Facebook to Start Fact-Checking Photos, Videos
Facebook to Start Fact-Checking Photos, Videos
The social-media company will use technology and human
reviewers to help flag false content
By Micah Maidenberg Updated Sept. 13, 2018 4:06 p.m. ET
Facebook Inc. will begin fact-checking photographs and
videos posted on the social media platform, seeking to close a gap that allowed
Russian propagandists to promote false news during the last U.S. presidential
election.
The company said Thursday it will use technology and
human reviewers to try to staunch what it called in a statement “misinformation
in these new visual formats.” Previously, the company’s efforts had been
focused on rooting out false articles and links.
“The same false claim can appear as an article headline,
as text over a photo or as audio in the background of a video,” Facebook
product manager Tessa Lyons said in the statement. “In order to fight
misinformation, we have to be able to fact-check it across all of these
different content types.”
During the 2016 presidential election, a Russian group
called the internet Research Agency helped its workers create graphics and
videos that could spread misinformation via social media networks, according to
special counsel Robert Mueller’s indictment earlier this year of three Russian
companies and 13 citizens of the country.
A Russian-linked group, for example, once altered a photograph
of a woman carrying a sign at a pro-immigration rally in Arkansas. The original
text on her sign said, “no human being is illegal” and the doctored photo said
“give me more free shit.” It was posted to Facebook in August 2017, where it
was liked or shared hundreds of times.
Yet, as with other technology companies, Facebook will
face a significant challenge in designing algorithms that are able to catch
doctored photographs and videos, or those that have been posted without
context. A Facebook spokeswoman said the company’s efforts to fact-check video
and photos will rely on technology but also human reviewers who work for groups
certified by an organization called the International Fact-Checking Network.

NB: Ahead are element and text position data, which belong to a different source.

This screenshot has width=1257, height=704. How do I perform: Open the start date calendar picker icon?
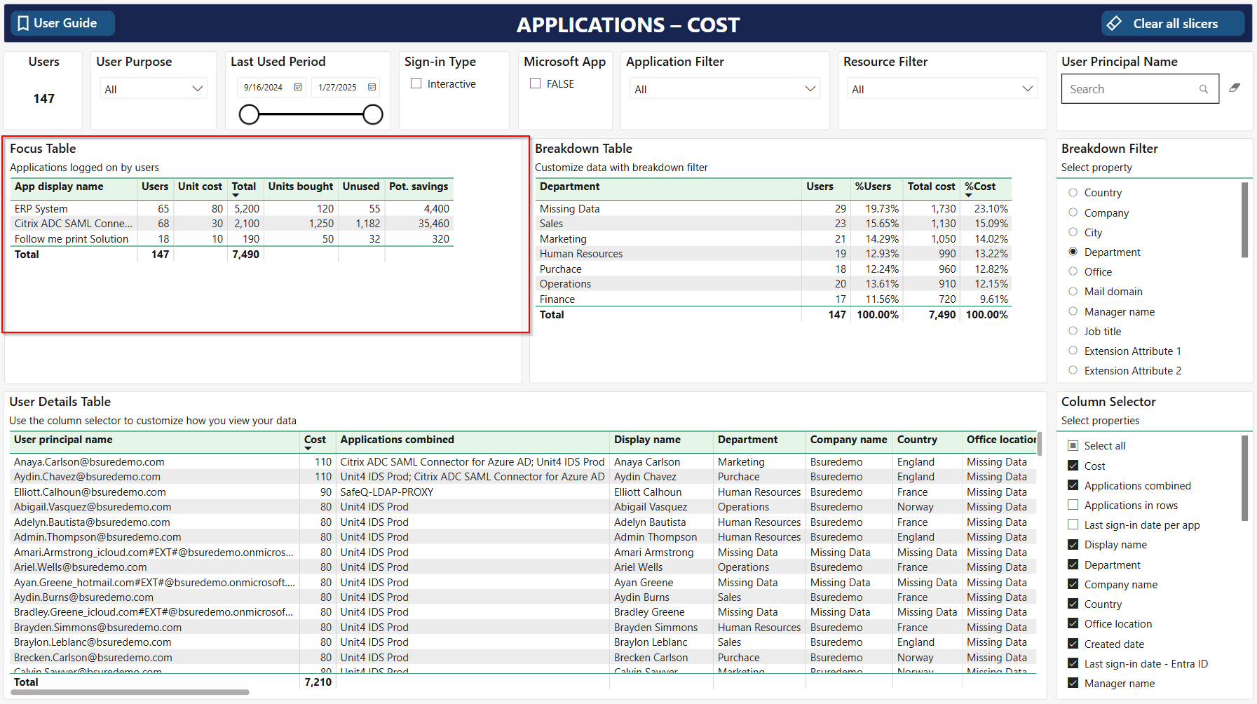click(x=298, y=87)
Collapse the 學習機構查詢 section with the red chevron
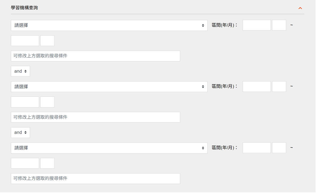This screenshot has height=193, width=316. [x=300, y=8]
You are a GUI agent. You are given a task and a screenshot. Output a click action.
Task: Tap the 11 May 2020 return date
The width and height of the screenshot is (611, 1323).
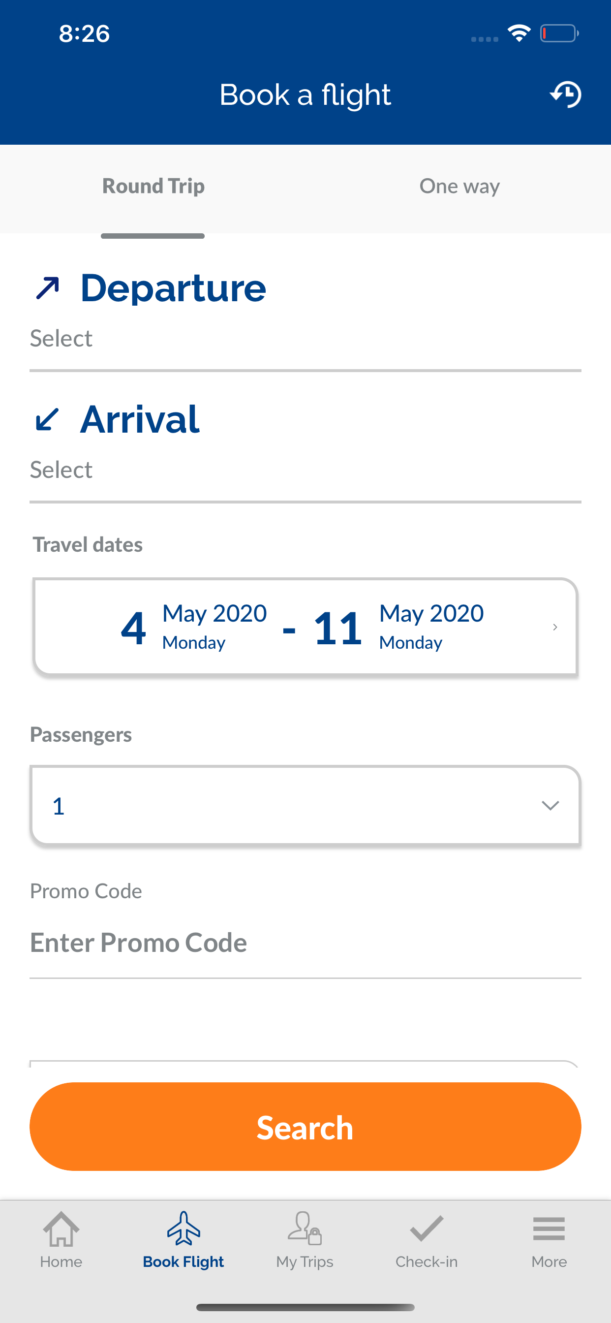[399, 627]
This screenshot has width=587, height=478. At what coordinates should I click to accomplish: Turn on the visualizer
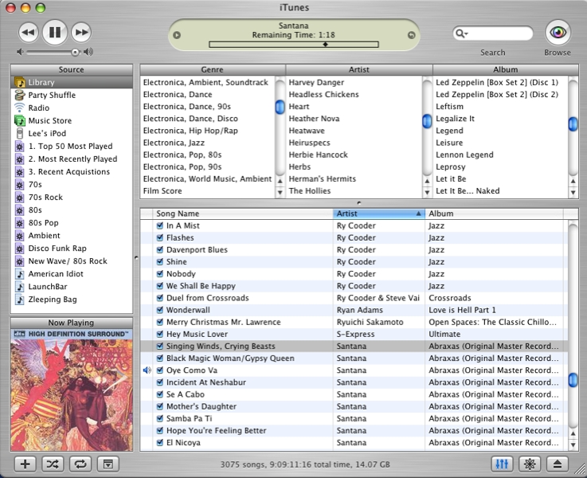(529, 464)
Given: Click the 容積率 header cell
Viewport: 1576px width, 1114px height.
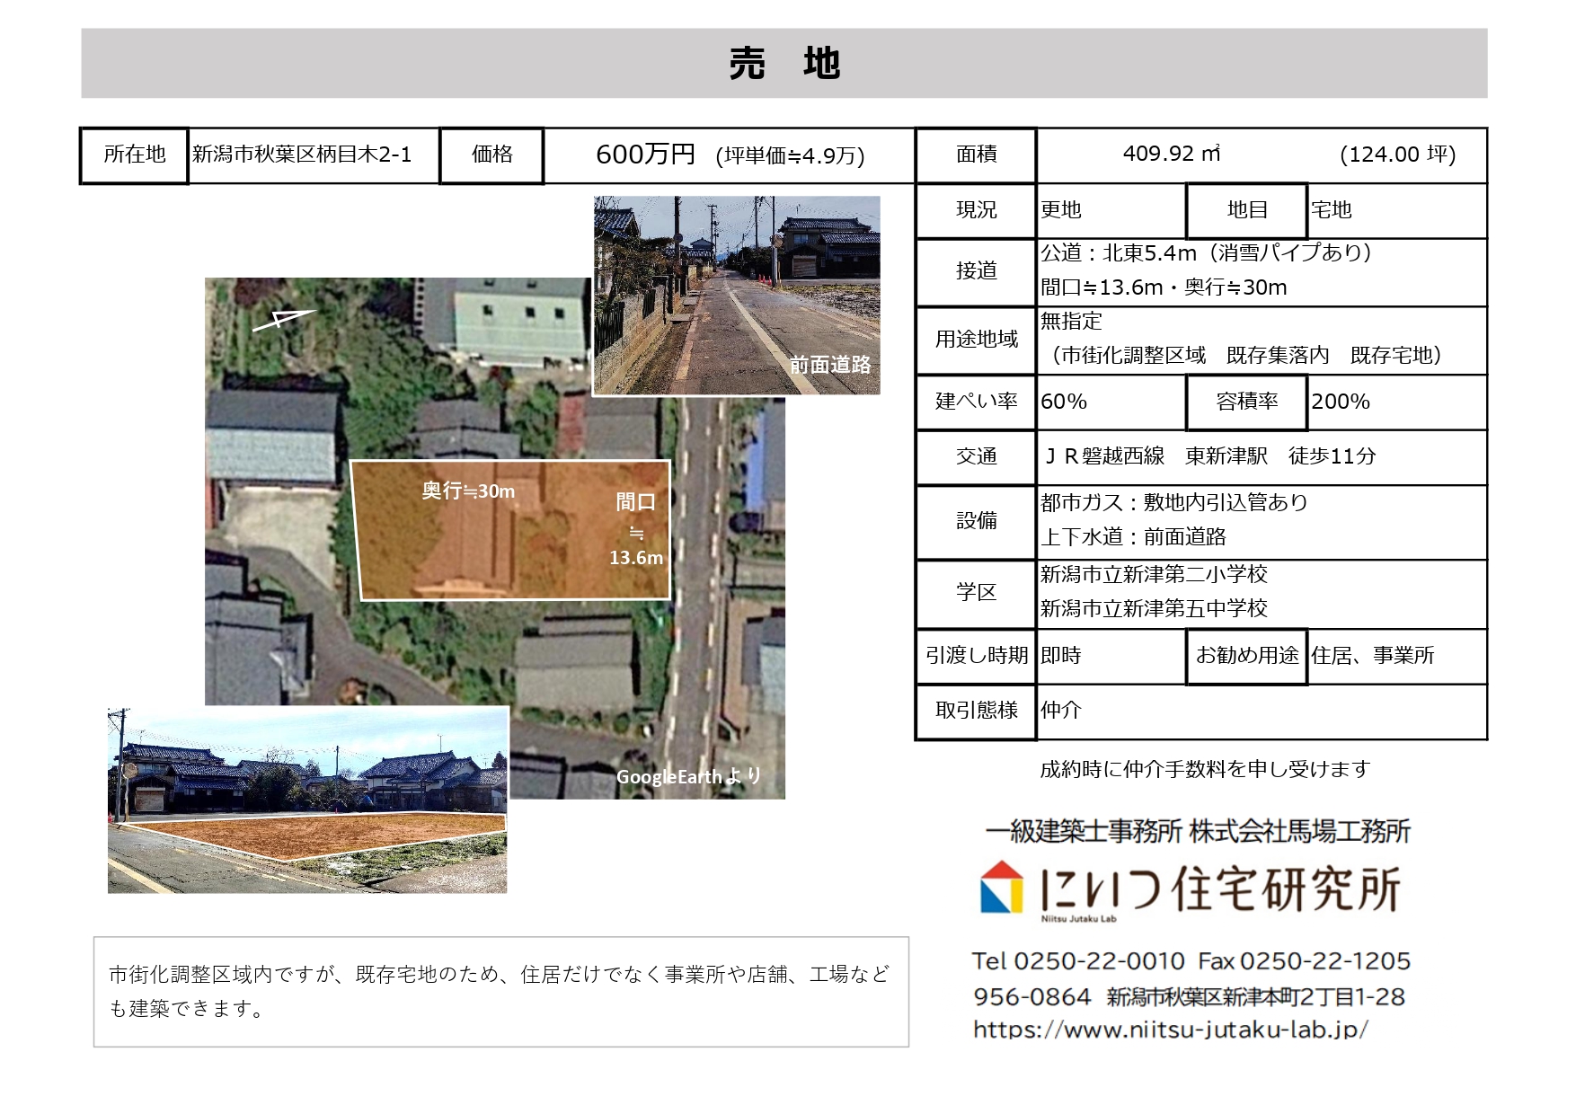Looking at the screenshot, I should (1246, 402).
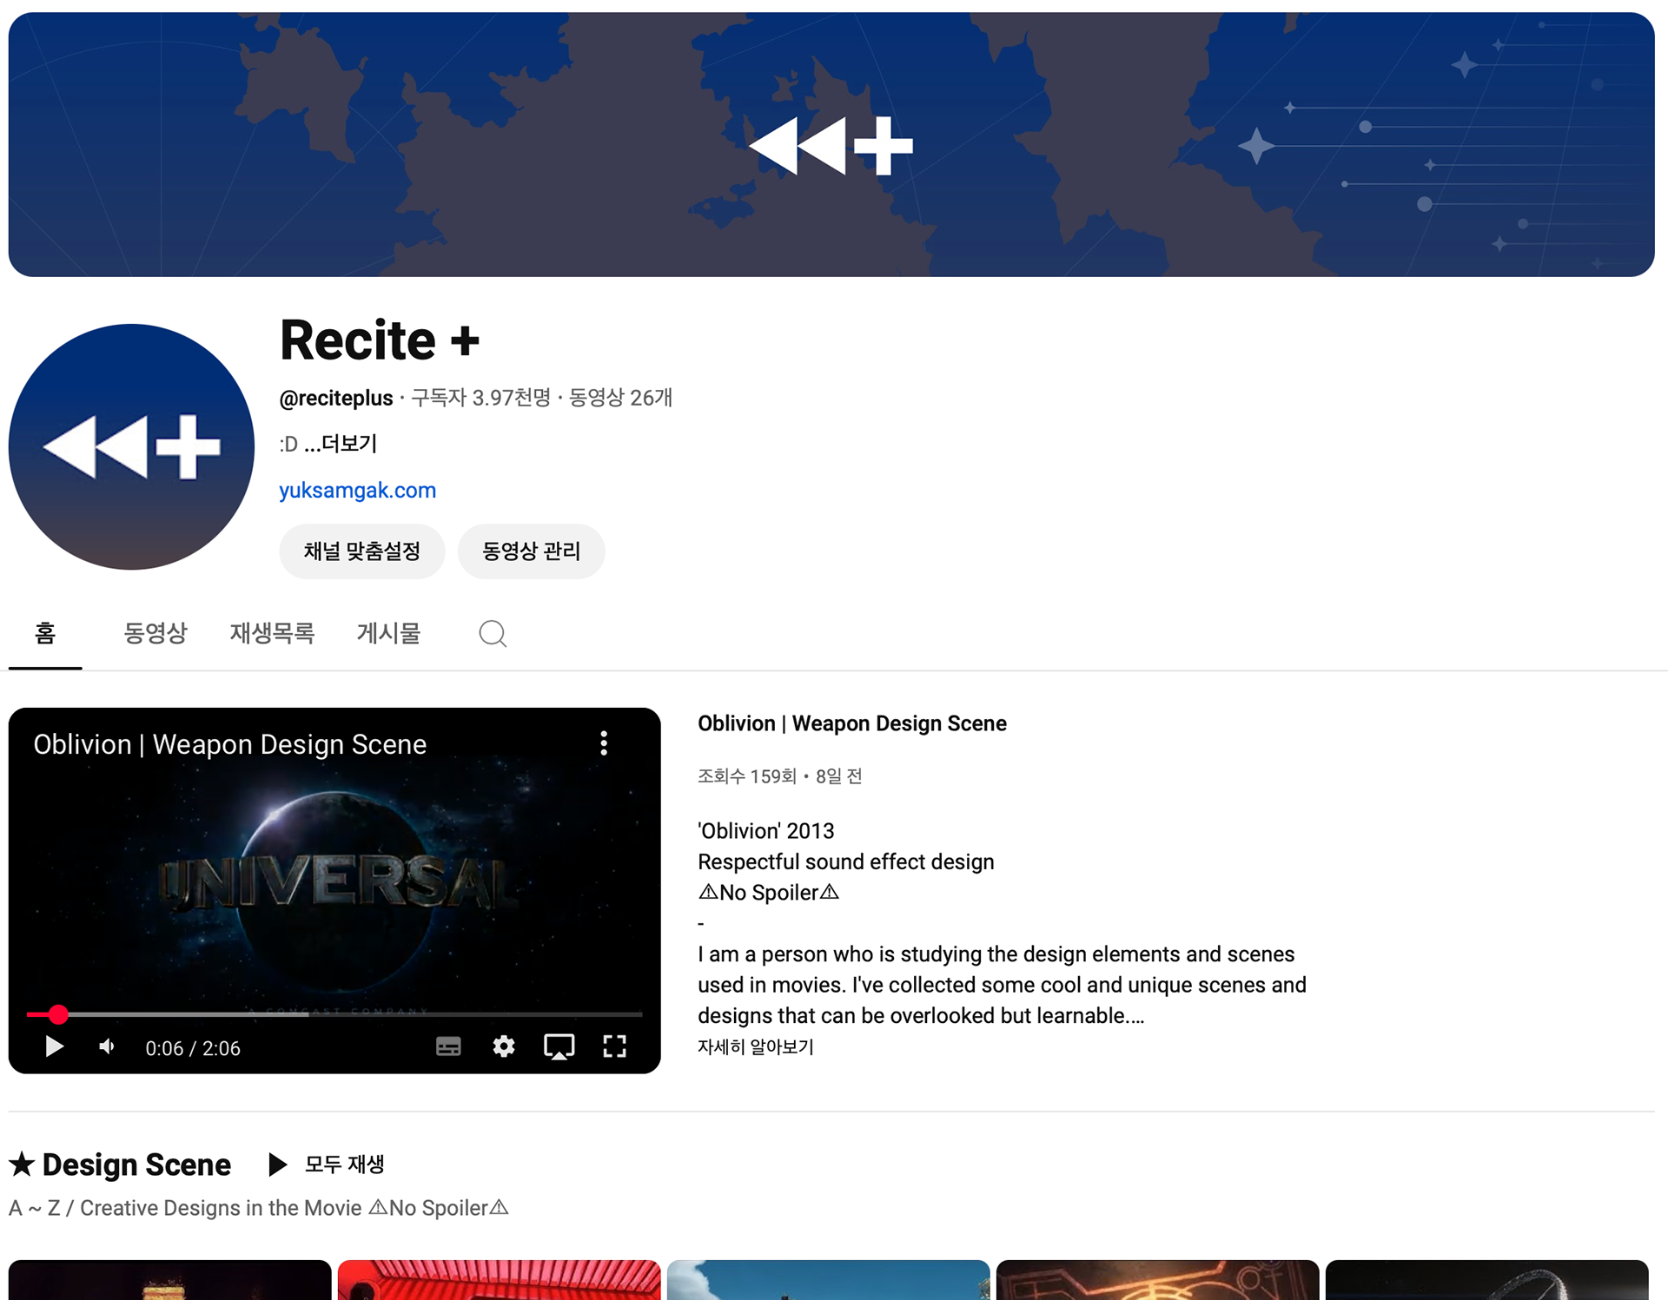Viewport: 1668px width, 1300px height.
Task: Click the video progress bar scrubber
Action: (58, 1013)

The company is targeting video and photo content that has
been “manipulated, taken out of context, or includes a false text or audio
claim,” Ms. Lyons said in Facebook’s statement.
She acknowledged that “figuring out whether a manipulated
photo or video is actually a piece of misinformation is more complicated; just
because something is manipulated doesn’t mean it’s bad.” Ms. Lyons added the
company can use technology “to identify different types of manipulations in
photos, which can be a helpful signal that maybe something is worth having fact-checkers
take a look at.”
In addition to technology, Facebook will rely on user
feedback to help flag false content in videos and graphics, similar to what it
does now with articles. The firm also examines comments on a post that might
indicate misinformation and whether those sharing content have a history of
sharing items rated false by fact-checkers.